◆ YOUR OBJECTIVE: Output the exact lines that start at the one containing "Click the search icon in Videos panel" and continue to the last line of the entries below; do not output pictures.

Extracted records
★ ★ ★ ★ ★ ★ ★

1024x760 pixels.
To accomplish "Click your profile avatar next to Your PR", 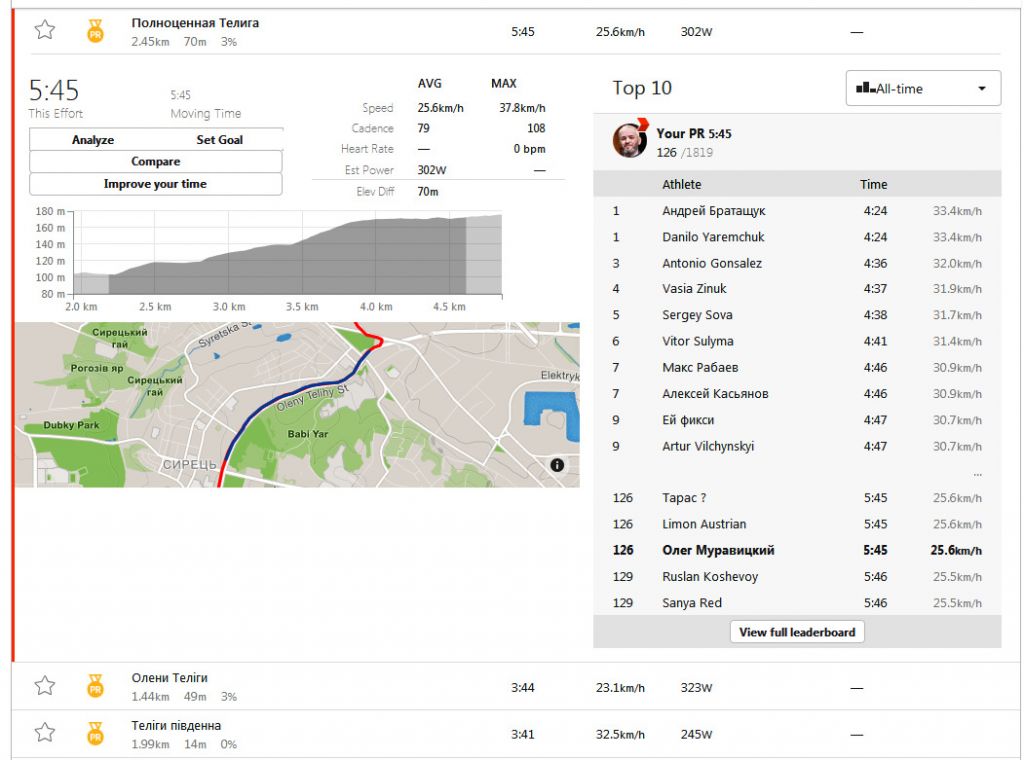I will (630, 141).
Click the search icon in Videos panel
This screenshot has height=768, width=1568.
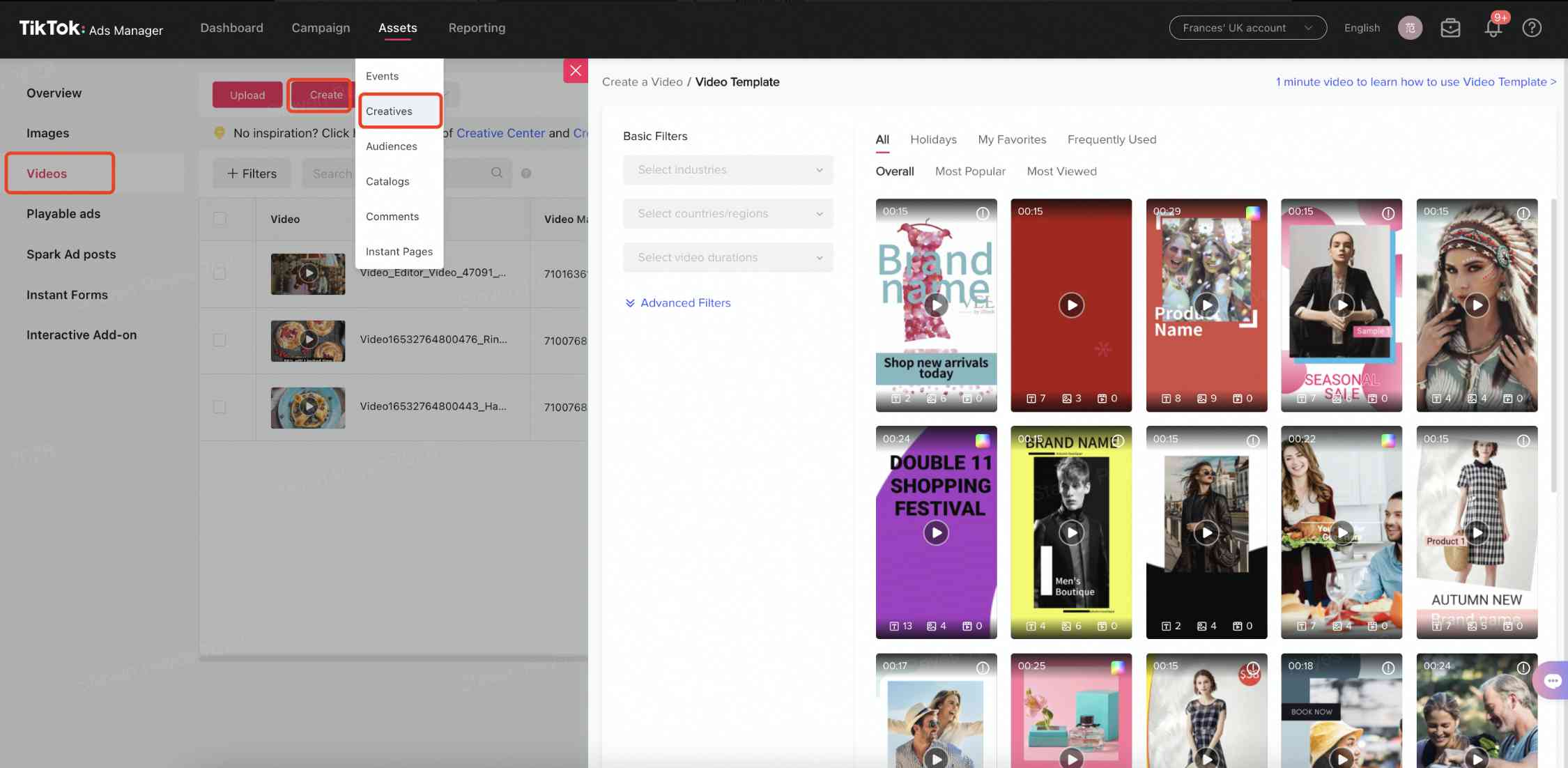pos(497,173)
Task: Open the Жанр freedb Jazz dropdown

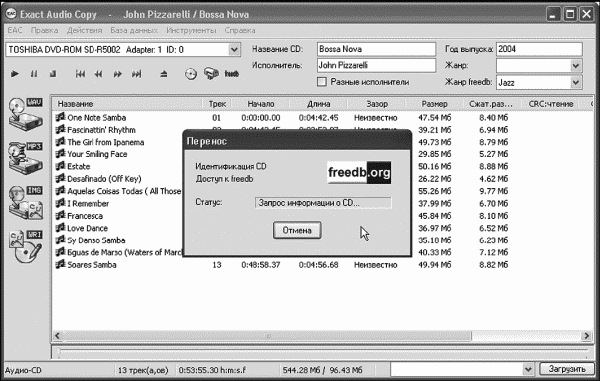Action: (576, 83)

★ ★ ★ ★ ★ ★ ★

◆ REPLY TO THE EXERCISE:
Click the search icon in Videos panel
This screenshot has height=768, width=1568.
pos(497,173)
Task: Open the Жанр freedb Jazz dropdown

Action: (576, 83)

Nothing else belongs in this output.